Qu'est-ce que SERMI ?
Lancé pour la première fois en Suède en octobre 2023, le SERMI a été mis en œuvre après que le Parlement européen (UE) a adopté une législation (directive européenne (UE) n° 2018/858) obligeant les constructeurs automobiles à fournir un accès illimité et normalisé aux informations de réparation et d'entretien (RMI) aux réparateurs et aux fournisseurs de services à distance (RSS). En conséquence, l'accès aux RMI liées à la sécurité, qui comprennent également les outils de diagnostic, peut être soumis à des normes et certificats de sécurité spécifiques. La législation définit spécifiquement les RMI liées à la sécurité comme les informations, logiciels, fonctions et services nécessaires à la réparation et à l'entretien des dispositifs des véhicules qui empêchent le vol, permettent le suivi des véhicules et facilitent leur récupération.
SERMI et le Royaume-Uni
Voyons maintenant comment cette législation a été adoptée au Royaume-Uni et ce qu'elle signifie pour le secteur. La Suède a été la première à franchir le pas, en mettant en œuvre la SERMI dès son entrée en vigueur en octobre 2023. Depuis lors, la plupart des pays européens ont emboîté le pas, et c'est maintenant au tour du Royaume-Uni. Le Royaume-Uni est le premier pays hors de l'UE à adopter la SERMI.

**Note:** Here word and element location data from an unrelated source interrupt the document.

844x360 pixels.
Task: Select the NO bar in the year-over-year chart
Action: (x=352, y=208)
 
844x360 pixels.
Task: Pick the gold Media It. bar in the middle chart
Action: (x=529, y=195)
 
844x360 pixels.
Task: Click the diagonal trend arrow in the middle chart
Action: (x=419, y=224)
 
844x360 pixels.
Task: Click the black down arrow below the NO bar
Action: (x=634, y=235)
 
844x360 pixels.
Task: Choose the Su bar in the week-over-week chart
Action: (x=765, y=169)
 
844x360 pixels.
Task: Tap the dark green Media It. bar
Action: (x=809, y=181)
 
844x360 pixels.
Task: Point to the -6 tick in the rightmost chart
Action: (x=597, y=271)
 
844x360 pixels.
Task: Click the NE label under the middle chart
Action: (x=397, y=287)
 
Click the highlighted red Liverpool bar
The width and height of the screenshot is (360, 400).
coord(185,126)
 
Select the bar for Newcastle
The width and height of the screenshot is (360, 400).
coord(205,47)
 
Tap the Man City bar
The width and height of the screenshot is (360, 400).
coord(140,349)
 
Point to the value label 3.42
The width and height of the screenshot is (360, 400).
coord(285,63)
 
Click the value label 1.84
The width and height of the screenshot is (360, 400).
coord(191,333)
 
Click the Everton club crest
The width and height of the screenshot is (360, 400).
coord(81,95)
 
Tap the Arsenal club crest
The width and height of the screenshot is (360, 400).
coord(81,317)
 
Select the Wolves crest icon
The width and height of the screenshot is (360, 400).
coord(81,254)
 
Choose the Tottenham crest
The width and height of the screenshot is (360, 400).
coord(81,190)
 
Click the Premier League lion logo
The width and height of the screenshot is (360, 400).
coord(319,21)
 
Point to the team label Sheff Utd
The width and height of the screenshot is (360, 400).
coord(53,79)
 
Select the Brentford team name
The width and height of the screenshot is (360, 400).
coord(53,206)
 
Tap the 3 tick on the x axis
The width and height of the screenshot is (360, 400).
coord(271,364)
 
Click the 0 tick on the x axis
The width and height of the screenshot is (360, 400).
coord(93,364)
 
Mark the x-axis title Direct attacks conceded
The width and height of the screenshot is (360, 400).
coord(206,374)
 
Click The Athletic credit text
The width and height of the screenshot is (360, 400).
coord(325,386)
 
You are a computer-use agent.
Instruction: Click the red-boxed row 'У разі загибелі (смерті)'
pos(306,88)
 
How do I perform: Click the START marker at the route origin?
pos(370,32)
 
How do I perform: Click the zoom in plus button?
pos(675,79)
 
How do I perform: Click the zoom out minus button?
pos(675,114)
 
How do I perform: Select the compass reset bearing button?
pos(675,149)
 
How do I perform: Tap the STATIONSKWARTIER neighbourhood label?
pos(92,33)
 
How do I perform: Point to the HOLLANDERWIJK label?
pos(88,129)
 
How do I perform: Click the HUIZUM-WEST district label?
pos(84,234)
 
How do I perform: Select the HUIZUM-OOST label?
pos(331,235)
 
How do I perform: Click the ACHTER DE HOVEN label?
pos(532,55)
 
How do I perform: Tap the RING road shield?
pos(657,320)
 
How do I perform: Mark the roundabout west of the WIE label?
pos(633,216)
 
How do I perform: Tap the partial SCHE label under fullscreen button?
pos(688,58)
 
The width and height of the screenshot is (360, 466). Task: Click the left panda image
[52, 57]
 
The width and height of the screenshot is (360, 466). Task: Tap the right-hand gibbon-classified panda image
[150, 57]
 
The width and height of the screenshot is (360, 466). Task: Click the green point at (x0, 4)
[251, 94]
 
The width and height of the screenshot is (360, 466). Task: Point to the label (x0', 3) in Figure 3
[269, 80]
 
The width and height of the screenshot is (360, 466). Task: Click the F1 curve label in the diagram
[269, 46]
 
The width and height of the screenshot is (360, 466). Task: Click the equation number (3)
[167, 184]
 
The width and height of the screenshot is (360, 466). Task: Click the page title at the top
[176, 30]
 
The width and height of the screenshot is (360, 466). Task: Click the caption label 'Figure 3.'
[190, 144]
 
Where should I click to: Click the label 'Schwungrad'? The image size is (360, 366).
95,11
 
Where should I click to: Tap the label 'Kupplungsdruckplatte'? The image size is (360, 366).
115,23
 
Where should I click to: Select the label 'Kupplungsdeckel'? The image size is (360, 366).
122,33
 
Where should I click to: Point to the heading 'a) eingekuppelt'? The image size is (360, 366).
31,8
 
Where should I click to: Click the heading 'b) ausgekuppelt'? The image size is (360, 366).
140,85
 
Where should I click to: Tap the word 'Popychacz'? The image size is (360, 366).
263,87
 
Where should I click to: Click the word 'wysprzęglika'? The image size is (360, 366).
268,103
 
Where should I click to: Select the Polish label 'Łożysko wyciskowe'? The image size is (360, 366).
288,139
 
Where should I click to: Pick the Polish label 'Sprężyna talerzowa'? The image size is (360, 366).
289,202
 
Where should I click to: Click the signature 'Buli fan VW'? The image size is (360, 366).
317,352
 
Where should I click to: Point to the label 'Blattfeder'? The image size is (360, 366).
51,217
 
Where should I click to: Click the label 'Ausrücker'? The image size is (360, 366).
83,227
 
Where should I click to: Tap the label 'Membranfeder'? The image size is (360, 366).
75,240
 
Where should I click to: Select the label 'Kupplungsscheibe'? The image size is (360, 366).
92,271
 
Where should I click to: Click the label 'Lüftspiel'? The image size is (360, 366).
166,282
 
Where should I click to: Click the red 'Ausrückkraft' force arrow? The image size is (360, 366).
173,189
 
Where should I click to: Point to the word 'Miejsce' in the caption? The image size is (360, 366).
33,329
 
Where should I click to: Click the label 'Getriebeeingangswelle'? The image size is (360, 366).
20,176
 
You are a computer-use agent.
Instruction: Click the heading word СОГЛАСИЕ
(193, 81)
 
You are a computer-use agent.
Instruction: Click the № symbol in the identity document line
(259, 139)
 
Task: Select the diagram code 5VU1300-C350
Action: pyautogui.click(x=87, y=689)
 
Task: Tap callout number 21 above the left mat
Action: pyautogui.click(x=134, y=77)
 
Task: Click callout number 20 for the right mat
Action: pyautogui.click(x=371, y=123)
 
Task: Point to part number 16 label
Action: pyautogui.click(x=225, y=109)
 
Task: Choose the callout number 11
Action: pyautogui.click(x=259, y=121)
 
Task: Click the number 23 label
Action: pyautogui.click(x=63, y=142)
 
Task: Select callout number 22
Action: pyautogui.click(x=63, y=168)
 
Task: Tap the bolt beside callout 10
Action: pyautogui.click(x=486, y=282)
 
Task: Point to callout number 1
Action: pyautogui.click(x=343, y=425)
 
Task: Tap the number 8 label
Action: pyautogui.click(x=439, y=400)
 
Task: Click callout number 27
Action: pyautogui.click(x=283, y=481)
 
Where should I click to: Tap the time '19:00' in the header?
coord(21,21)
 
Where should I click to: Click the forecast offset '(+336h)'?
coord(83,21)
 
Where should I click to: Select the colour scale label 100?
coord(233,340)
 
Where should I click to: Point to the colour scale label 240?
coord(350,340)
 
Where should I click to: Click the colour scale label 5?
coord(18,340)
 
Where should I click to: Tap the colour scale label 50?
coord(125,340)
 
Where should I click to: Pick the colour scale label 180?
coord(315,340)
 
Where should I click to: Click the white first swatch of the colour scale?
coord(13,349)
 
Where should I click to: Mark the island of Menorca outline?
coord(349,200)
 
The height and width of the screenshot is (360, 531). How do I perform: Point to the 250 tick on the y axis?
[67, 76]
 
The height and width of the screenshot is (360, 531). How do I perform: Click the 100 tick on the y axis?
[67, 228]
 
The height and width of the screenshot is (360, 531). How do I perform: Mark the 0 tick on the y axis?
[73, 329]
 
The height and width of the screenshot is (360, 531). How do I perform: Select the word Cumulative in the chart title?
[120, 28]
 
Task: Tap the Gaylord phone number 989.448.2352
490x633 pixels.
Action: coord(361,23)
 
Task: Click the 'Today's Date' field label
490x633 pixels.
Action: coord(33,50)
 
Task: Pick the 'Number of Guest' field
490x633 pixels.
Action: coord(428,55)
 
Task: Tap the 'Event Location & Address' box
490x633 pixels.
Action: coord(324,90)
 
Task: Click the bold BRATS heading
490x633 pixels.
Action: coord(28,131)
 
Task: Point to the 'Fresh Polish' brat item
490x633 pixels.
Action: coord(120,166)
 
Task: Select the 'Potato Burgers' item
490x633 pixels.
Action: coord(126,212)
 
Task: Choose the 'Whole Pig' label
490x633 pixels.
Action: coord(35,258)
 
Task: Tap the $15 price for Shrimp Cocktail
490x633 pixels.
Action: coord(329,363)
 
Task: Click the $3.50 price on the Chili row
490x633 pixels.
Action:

Les réparateurs britanniques n'auront pas à attendre longtemps non plus, puisque le programme entrera en vigueur le1er avril 2026. Cependant, comme le Royaume-Uni ne fait plus partie de l'Union européenne, l'inscription au programme sera facultative pour les constructeurs automobiles au Royaume-Uni. Nous nous attendons toutefois à ce que la majorité d'entre eux s'y conforment, si ce n'est immédiatement, du moins à moyen terme.
Qu'est-ce que cela signifie pour les réparateurs ?
Du côté des réparateurs, ceux-ci doivent disposer des identifiants appropriés délivrés par SERMI pour accéder au RMI afin d'obtenir des informations relatives à la sécurité et pouvoir programmer les clés, les dispositifs d'immobilisation et autres modules liés à la sécurité. À partir de là, il incombe au réparateur de s'assurer que les travaux de sécurité sur le véhicule sont effectués pour la personne ou l'organisation appropriée.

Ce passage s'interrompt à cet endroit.